If there is one industry that received a serious boost from the election of Donald Trump it is military production and defense. There is an assumption that his campaign promises and Republican Congress will lead to an uptick in United States military spending [5]. Therefore, Wall Street’s top stock pickers are looking at several defense contractors and military production companies to be big winners on the market in 2017.

Lockheed Martin is the contractor of choice for a number of United States fighter jets, unmanned vehicles and aircraft, and even spare parts [6]. The diversification of its planes, parts, and services mean it is in a prime position if military rebuilding and defense spending do increase.

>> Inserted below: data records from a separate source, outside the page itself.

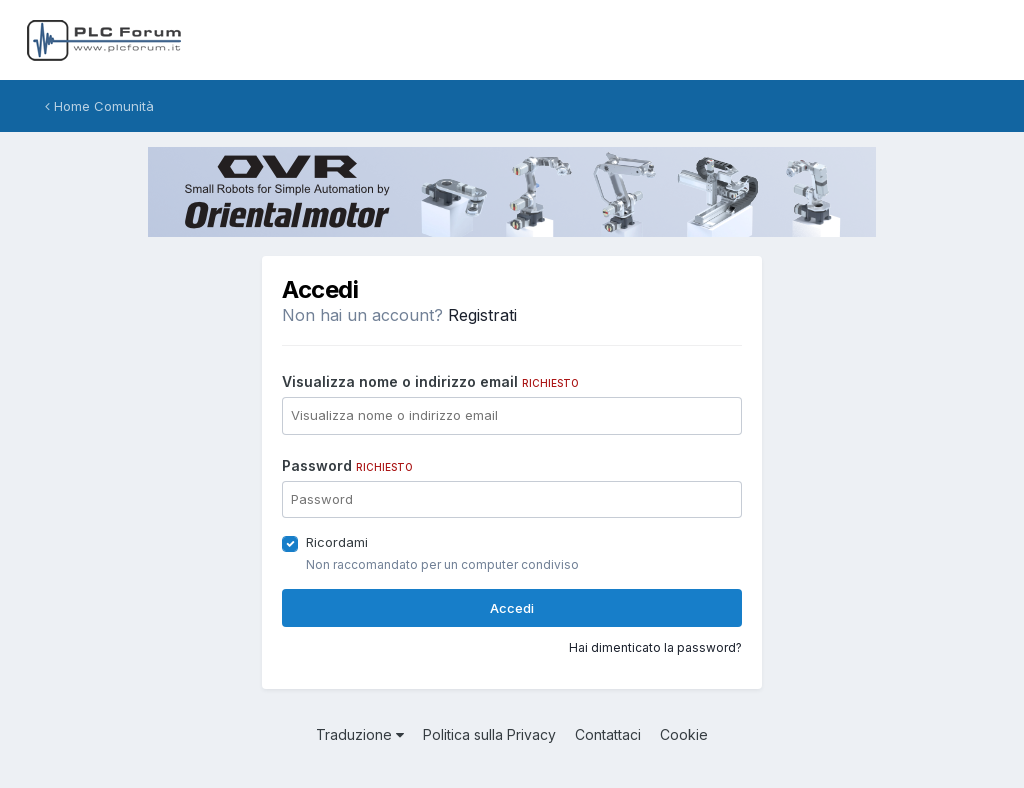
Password (347, 465)
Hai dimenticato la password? (655, 647)
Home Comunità (99, 106)
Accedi (512, 608)
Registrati (482, 315)
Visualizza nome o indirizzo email (430, 381)
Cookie (684, 734)
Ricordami (337, 542)
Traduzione (360, 734)
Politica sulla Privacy (489, 734)
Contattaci (608, 734)
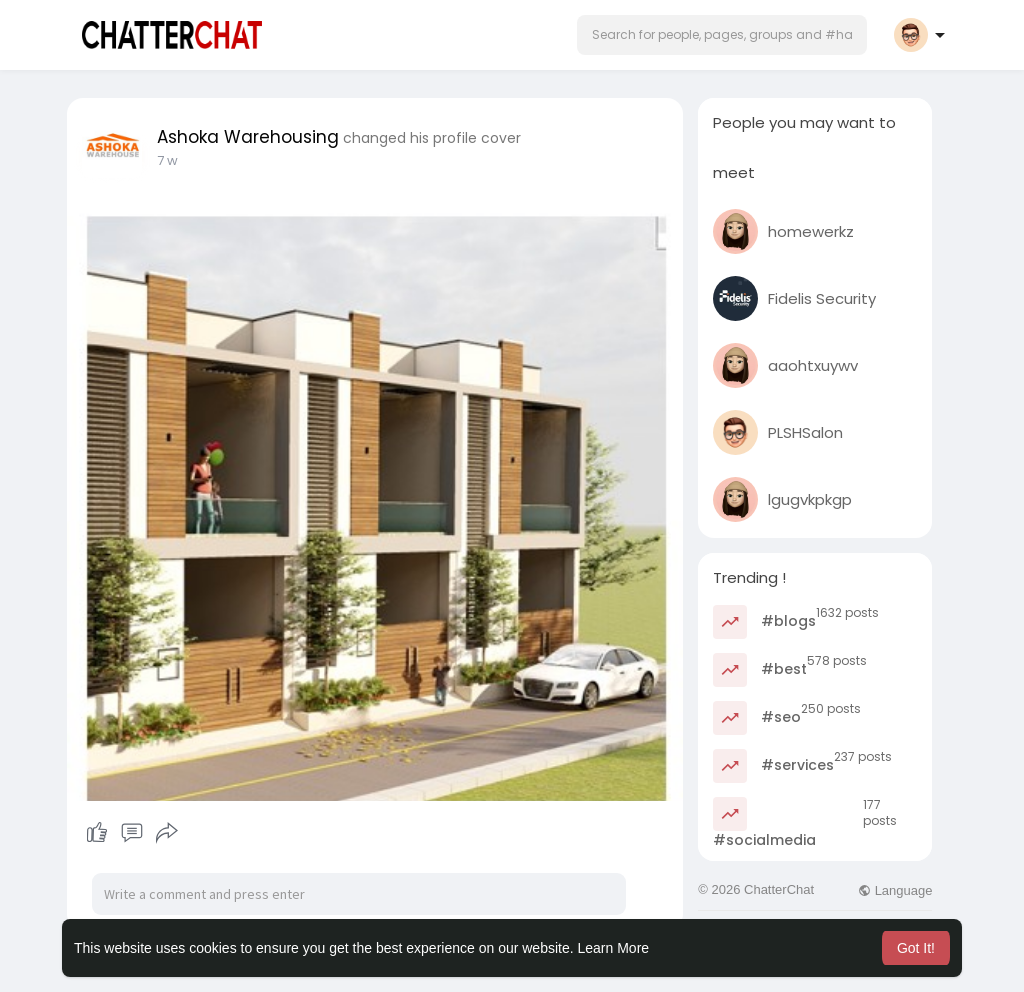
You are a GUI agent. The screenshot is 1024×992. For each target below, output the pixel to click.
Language (895, 890)
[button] (722, 35)
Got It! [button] (916, 948)
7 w (167, 160)
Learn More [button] (614, 948)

Another company with a plum spot among U.S. military contractors is Raytheon [5]. From missiles to a range of electronic equipment, hardware, and systems Raytheon supplies the United States military with part of its essential arsenal.

Getting Busy with Banking

Since the market downturn in 2008 the general public with skepticism has regarded banks and financial institutions, and with good reason. There were years of government bailouts and then immense regulation of financial institutions under new federal law. However, when it comes to diversification of investment portfolios, it is difficult to imagine ignoring the potential of some banks and other financial institutions in 2017.

If you want to look towards some of the big names on Wall Street, there is no better example than Warren Buffett of Berkshire Hathaway. The financial institution he is betting on for 2017 is Bank of New York Mellon. Other investors seem to agree with the financial giant. The feeling is Bank of New York Mellon is currently trading under its value, and therefore the stock price is right to rise in the coming year [1].

Sometimes there is a time to buy stocks for their potential growth and rise in price into the New Year, and then there is dividend potential. One financial institution that is set to distribute a dividend back to shareholders is Prudential [6]. The prediction is this will be a significant distribution of corporate funds to investors, and there are recommendations all over Wall Street to scoop up some stocks now.